Compile-time exhaustiveness checks in TypeScript

2024-01-21 | David Hofmann

Exhaustiveness checks make sure that there is a suitable if/else or switch/case branch for every possible input that a function might process. Without these safeguards, unexpected input can lead to silent failures that are hard to spot. In TypeScript, exhaustiveness can be checked through the type system to identify missing code paths right at compile-time.

Unchecked (non-) exhaustiveness

Imagine we want to implement a function to print log messages. We can use an enum to represent different types of log levels:

enum LogLevel { ERROR, INFO };

function log(logLevel: LogLevel, message: string) {
    if (logLevel === LogLevel.ERROR) {
        console.error(`ERROR: ${message}`);
    } else {
        console.info(message);
    }
}

This code is exhaustive. The log function has a dedicated code path for every possible log level. But there is no explicit check for exhaustiveness. This becomes a problem when another value is added to the enum:

enum LogLevel { ERROR, INFO, WARNING }; // WARNING was added

function log(logLevel: LogLevel, message: string) {
    if (logLevel === LogLevel.ERROR) {
        console.error(`ERROR: ${message}`);
    } else {
        // WARNING will go into the else branch (just like INFO)
        console.info(message);
    }
}

The else branch was originally supposed to handle INFO messages. But it’s now unintentionally processing warnings as well. This could be problematic. For example, we might use a monitoring tool that detects issues by scanning the log files. Warnings disguised as regular INFO messages would probably go unnoticed.

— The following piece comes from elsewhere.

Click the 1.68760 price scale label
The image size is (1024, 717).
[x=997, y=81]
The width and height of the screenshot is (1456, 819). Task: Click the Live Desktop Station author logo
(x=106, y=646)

While new code is always written to correctly handle all cases, it’s easy to lose this exhaustiveness later on. This is often down to changes in one part of the code requiring matching code changes elsewhere. When new developers join the team, they are not aware of these dependencies. Adding another enum and inadvertently breaking the log function is easy to do and hard to notice. That’s why code should be written in a way that makes these gaps visible.

Run-time checks

In untyped languages like plain JavaScript, exhaustiveness can only be fully checked at run-time. Linters can provide some basic validation as well. But with only limited code comprehension, they are unable to reliably spot every possible gap.

Run-time checks are implemented by handling each case in a dedicated branch, and raising an error in the final else or default branch:

enum LogLevel { ERROR, INFO };

function log(logLevel: LogLevel, message: string) {
    if (logLevel === LogLevel.ERROR) {
        console.error(`ERROR: ${message}`);
    } else if (logLevel === LogLevel.INFO) {
        console.info(message);
    } else {
        // All known values have already been handled above.
        // We can only get into this else branch if someone
        // adds more LogLevel enums in the future (without
        // adding a matching else-if branch in this function).
        throw new Error(`Unexpected log level ${logLevel}`)
    }
}

If someone adds a new log level and tries to log something, the log function will fail. If this problem is not noticed during tests, it might eventually cause a production incident. However, that’s still better than having warnings coming out as INFO messages without anyone noticing.

Run-time checks are effective but have a few downsides. Errors are only raised when an actual message is logged. This might happen only weeks after the production deployment. We also need to write a unit test for the else branch. This is a bit odd. By design, there is no enum value to trigger the error. If there was one, there would also be another else-if branch. When using TypeScript, we would need to bypass the type system and deliberately force-feed invalid data to the log function.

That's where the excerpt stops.